Earlier in November, government forces liberated Luwaybidah and the Khaznah Hill in the same area. It’s expected that the army and its allies will continue their counter-terrorism efforts and further steadily cleaning southern Idlib.
On November 23, a coalition of Turkish-backed militant groups, known as the Syrian National army, launched a wide-scale attack on positions of the Kurdish-led Syrian Democratic Forces (SDF) and the Syrian Army near Ayn Issa in northern Raqqa. By November 24, they had captured the villages of Saida, Mu’laq and al-Wasta, and reached the vicinity of Ayn Issa itself.
Then, united forces of the SDF and the Syrian Army pushed Turkish-backed militants back recapturing Saida, Mu’laq and al-Wasta, and once again securing the area. Despite this, artillery duels along the contact line north of Ayn Issa continued.
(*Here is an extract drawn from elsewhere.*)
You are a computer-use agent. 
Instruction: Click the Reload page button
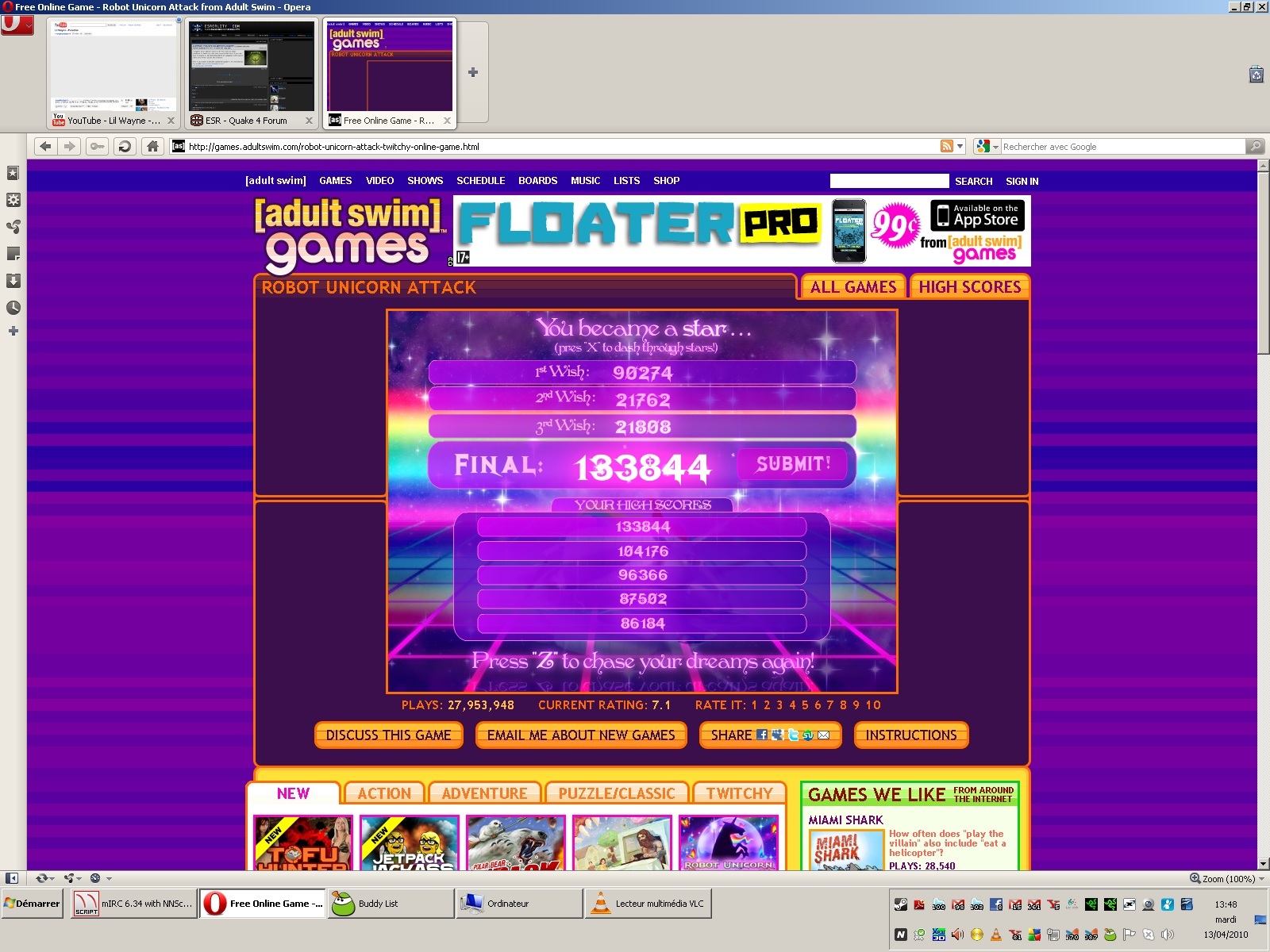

Over the past weeks, the Turkish Army established several fortified positions near the M4 highway in northern Raqqa and eastern al-Hasakah. Taking into account that Turkish proxies cannot carry out any large-scale offensive actions without Ankara’s approval, the Turkish leadership is likely aiming to use the instability in northeastern Syria to occupy more area. The M4 highway, which is the main transportation line in this part of the country, is an apparent target.
Central Command chief General Kenneth McKenzie revealed on November 23 that around 500 US troops remain deployed on the eastern bank of the Euphrates and in al-Hasakah. These troops will soon resume their anti-terrorist activities, General McKenzie added.
The US withdrawal from northern Syria allowed it to avoid the involvement in the ongoing standoff over the so-called Kurdish question. Washington used the gained time to fortify its positions in oil-rich areas of eastern Syria.